Sunday, February 28, 2010
Manatee Springs, Florida: Pigs
We passed several dilapidated house trailers back among the trees before we reached his gate. We were a bit apprehensive about opening it, wondering whether the dog inside was a pit bull or a doberman, but the wood we saw stacked inside was a powerful incentive. We hadn't had a decent campfire since we got to Florida. The wood we had bought at the camp stores and even a Publix (the main grocery chain here) was so green that it wouldn't burn, and it had been so cold that there was no sitting outside in the evening without a fire. We cautiously opened the gate, quickly carried our rack of wood out to the van, put our money in the box, and closed the gate behind us. When we got back to the highway we thanked our guide for the wood. "Did you close my gate good?" he asked. "I've got a puppy in there and don't want it to get out." We assured him that we had, and drove on to the campground.
Manatee Springs is a beautiful state park on the Suhwannee River. It is named for warm springs, one of them over 65 feet deep, fed by a system of underwater limestone caves. Divers in full regalia were just entering one of the algae covered springs when we arrived, making interesting patterns on the surface of the water and undisturbed by the small alligator on the far bank. We walked along the boardwalks that led back into the swamp and out to the river, getting some nice images (we hope) and watching a few manatees, which were unphotographable from our perspective, but interesting nonetheless. Walking along the paths back toward the parking lot, we were curious about the holes that someone or something had dug all along both sides of the path. The were about six inches deep and covered the ground adjacent to the path.
So that night we cooked our dinner over, and sat eating it around, our first good campfire. After eating, we were huddled around the fire (it was still cold--it snowed in northern Florida that night) when we heard three loud snorts and the sound of something running down the trail in front of our camp. Moments later we heard rustling in the bushes behind our camp. "That sounds like something big," Angie said. I thought it might be the herd of small deer that was hanging around the campground, so I went to the van to get a flashlight.
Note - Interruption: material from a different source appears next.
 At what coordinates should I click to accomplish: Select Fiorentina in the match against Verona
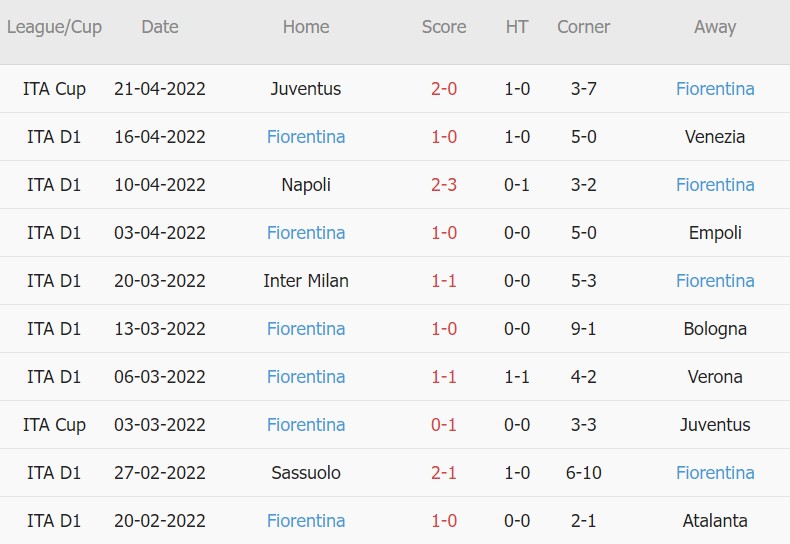pos(306,377)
Angie had just carried a large pot of water into the van to heat for doing dishes, when something charged into the campsite, heading for the spot where we had been eating dinner a few minutes before. I shone the light in that direction and saw a large sow followed by a young pig rooting about by our camp chairs. I tried to chase them away by banging on pots (it works with bears), but that had no effect, so I grabbed the big stick that we had been poking the fire with, while Angie scuffled in the dark van for her camera. (Dig the picture.) Oops, no picture. Just as Angie emerged from the van with her G10, I chased the pigs off the site, having to give the little one a whack with the stick to get it to leave.
I read recently that there are feral pigs in every state in the continental US, with California having the most. In some regions, such as the Smoky Mountains, they are doing serious damage to the environment. (We had had our camp invaded by pigs once long ago in California. That time one managed to get Angie's breakfast. She thought that was pretty serious.)